Please reproduce every one of the following rows word for word, without changing any of them.
• • •
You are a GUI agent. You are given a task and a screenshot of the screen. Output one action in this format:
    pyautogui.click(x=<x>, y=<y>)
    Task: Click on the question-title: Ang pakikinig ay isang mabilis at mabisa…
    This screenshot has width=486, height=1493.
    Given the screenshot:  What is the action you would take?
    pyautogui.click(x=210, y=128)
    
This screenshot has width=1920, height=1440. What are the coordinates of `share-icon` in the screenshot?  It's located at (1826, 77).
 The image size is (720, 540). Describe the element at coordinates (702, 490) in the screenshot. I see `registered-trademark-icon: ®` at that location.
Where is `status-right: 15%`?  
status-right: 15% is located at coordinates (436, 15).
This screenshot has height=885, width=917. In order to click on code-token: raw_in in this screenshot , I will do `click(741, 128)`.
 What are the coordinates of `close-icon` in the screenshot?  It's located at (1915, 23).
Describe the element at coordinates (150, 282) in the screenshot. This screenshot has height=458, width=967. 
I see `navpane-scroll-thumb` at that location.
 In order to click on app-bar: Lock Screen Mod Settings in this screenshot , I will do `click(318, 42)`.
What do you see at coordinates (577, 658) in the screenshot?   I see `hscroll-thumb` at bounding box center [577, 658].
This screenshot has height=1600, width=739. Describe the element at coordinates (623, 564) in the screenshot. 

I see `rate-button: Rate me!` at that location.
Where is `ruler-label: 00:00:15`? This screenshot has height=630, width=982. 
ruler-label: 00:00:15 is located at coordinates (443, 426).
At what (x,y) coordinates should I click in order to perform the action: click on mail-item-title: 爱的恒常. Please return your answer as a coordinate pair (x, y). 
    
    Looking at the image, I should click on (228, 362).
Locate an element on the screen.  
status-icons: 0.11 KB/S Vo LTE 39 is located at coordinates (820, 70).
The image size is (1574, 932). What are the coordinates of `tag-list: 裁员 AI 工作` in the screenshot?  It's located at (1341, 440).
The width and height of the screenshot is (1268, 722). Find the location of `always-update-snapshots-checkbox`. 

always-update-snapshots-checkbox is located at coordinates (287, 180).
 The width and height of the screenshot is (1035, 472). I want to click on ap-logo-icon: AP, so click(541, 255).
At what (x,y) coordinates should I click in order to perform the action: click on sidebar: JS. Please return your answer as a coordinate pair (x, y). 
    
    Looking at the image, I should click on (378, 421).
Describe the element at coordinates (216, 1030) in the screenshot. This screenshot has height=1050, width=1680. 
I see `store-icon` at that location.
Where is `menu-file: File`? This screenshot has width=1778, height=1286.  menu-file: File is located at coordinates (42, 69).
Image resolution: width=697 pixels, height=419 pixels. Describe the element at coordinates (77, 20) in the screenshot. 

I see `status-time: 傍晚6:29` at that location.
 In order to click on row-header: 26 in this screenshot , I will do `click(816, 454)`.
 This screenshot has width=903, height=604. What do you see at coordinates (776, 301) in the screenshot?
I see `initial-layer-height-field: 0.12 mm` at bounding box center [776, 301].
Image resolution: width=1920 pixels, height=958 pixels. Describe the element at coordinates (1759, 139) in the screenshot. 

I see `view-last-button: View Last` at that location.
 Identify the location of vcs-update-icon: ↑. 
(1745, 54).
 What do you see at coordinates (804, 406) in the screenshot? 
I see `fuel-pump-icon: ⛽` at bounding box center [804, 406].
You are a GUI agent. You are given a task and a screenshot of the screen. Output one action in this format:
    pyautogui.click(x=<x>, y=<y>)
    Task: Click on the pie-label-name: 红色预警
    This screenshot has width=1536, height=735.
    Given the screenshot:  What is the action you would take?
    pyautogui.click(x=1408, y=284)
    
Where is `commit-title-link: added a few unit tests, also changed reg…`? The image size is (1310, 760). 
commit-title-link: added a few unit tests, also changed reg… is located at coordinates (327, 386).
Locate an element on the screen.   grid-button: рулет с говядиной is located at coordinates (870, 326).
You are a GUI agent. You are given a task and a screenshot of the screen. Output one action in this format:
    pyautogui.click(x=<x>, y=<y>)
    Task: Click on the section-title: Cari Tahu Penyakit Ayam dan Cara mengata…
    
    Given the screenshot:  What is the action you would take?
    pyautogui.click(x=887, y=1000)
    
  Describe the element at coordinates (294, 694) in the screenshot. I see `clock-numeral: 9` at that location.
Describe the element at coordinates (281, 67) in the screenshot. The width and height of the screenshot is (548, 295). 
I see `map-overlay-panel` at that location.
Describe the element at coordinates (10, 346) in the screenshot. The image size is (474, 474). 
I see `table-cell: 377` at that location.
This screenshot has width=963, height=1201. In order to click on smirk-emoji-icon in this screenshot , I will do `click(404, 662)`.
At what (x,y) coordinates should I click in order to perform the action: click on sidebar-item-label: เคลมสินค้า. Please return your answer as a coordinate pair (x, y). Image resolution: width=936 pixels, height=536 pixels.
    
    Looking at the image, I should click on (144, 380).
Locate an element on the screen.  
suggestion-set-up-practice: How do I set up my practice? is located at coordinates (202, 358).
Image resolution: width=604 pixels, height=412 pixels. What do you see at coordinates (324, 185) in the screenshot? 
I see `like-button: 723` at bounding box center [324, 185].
• • •
**Output below**.
You are a GUI agent. You are given a task and a screenshot of the screen. Output one action in this format:
    pyautogui.click(x=<x>, y=<y>)
    Task: Click on the question-title: Ang pakikinig ay isang mabilis at mabisa…
    This screenshot has width=486, height=1493.
    Given the screenshot:  What is the action you would take?
    pyautogui.click(x=210, y=128)
    
This screenshot has width=1920, height=1440. What are the coordinates of `share-icon` in the screenshot?  It's located at (1826, 77).
 The image size is (720, 540). Describe the element at coordinates (702, 490) in the screenshot. I see `registered-trademark-icon: ®` at that location.
Where is `status-right: 15%`?  
status-right: 15% is located at coordinates (436, 15).
This screenshot has height=885, width=917. In order to click on code-token: raw_in in this screenshot , I will do `click(741, 128)`.
 What are the coordinates of `close-icon` in the screenshot?  It's located at (1915, 23).
Describe the element at coordinates (150, 282) in the screenshot. This screenshot has height=458, width=967. 
I see `navpane-scroll-thumb` at that location.
 In order to click on app-bar: Lock Screen Mod Settings in this screenshot , I will do `click(318, 42)`.
What do you see at coordinates (577, 658) in the screenshot?   I see `hscroll-thumb` at bounding box center [577, 658].
This screenshot has height=1600, width=739. Describe the element at coordinates (623, 564) in the screenshot. 

I see `rate-button: Rate me!` at that location.
Where is `ruler-label: 00:00:15`? This screenshot has height=630, width=982. 
ruler-label: 00:00:15 is located at coordinates (443, 426).
At what (x,y) coordinates should I click in order to perform the action: click on mail-item-title: 爱的恒常. Please return your answer as a coordinate pair (x, y). 
    
    Looking at the image, I should click on (228, 362).
Locate an element on the screen.  
status-icons: 0.11 KB/S Vo LTE 39 is located at coordinates (820, 70).
The image size is (1574, 932). What are the coordinates of `tag-list: 裁员 AI 工作` in the screenshot?  It's located at (1341, 440).
The width and height of the screenshot is (1268, 722). Find the location of `always-update-snapshots-checkbox`. 

always-update-snapshots-checkbox is located at coordinates (287, 180).
 The width and height of the screenshot is (1035, 472). I want to click on ap-logo-icon: AP, so click(541, 255).
At what (x,y) coordinates should I click in order to perform the action: click on sidebar: JS. Please return your answer as a coordinate pair (x, y). 
    
    Looking at the image, I should click on (378, 421).
Describe the element at coordinates (216, 1030) in the screenshot. This screenshot has height=1050, width=1680. 
I see `store-icon` at that location.
Where is `menu-file: File`? This screenshot has width=1778, height=1286.  menu-file: File is located at coordinates (42, 69).
Image resolution: width=697 pixels, height=419 pixels. Describe the element at coordinates (77, 20) in the screenshot. 

I see `status-time: 傍晚6:29` at that location.
 In order to click on row-header: 26 in this screenshot , I will do `click(816, 454)`.
 This screenshot has width=903, height=604. What do you see at coordinates (776, 301) in the screenshot?
I see `initial-layer-height-field: 0.12 mm` at bounding box center [776, 301].
Image resolution: width=1920 pixels, height=958 pixels. Describe the element at coordinates (1759, 139) in the screenshot. 

I see `view-last-button: View Last` at that location.
 Identify the location of vcs-update-icon: ↑. 
(1745, 54).
 What do you see at coordinates (804, 406) in the screenshot? 
I see `fuel-pump-icon: ⛽` at bounding box center [804, 406].
You are a GUI agent. You are given a task and a screenshot of the screen. Output one action in this format:
    pyautogui.click(x=<x>, y=<y>)
    Task: Click on the pie-label-name: 红色预警
    This screenshot has width=1536, height=735.
    Given the screenshot:  What is the action you would take?
    pyautogui.click(x=1408, y=284)
    
Where is `commit-title-link: added a few unit tests, also changed reg…`? The image size is (1310, 760). 
commit-title-link: added a few unit tests, also changed reg… is located at coordinates (327, 386).
Locate an element on the screen.   grid-button: рулет с говядиной is located at coordinates (870, 326).
You are a GUI agent. You are given a task and a screenshot of the screen. Output one action in this format:
    pyautogui.click(x=<x>, y=<y>)
    Task: Click on the section-title: Cari Tahu Penyakit Ayam dan Cara mengata…
    
    Given the screenshot:  What is the action you would take?
    pyautogui.click(x=887, y=1000)
    
  Describe the element at coordinates (294, 694) in the screenshot. I see `clock-numeral: 9` at that location.
Describe the element at coordinates (281, 67) in the screenshot. The width and height of the screenshot is (548, 295). 
I see `map-overlay-panel` at that location.
Describe the element at coordinates (10, 346) in the screenshot. The image size is (474, 474). 
I see `table-cell: 377` at that location.
This screenshot has width=963, height=1201. In order to click on smirk-emoji-icon in this screenshot , I will do `click(404, 662)`.
At what (x,y) coordinates should I click in order to perform the action: click on sidebar-item-label: เคลมสินค้า. Please return your answer as a coordinate pair (x, y). Image resolution: width=936 pixels, height=536 pixels.
    
    Looking at the image, I should click on (144, 380).
Locate an element on the screen.  
suggestion-set-up-practice: How do I set up my practice? is located at coordinates (202, 358).
Image resolution: width=604 pixels, height=412 pixels. What do you see at coordinates (324, 185) in the screenshot? 
I see `like-button: 723` at bounding box center [324, 185].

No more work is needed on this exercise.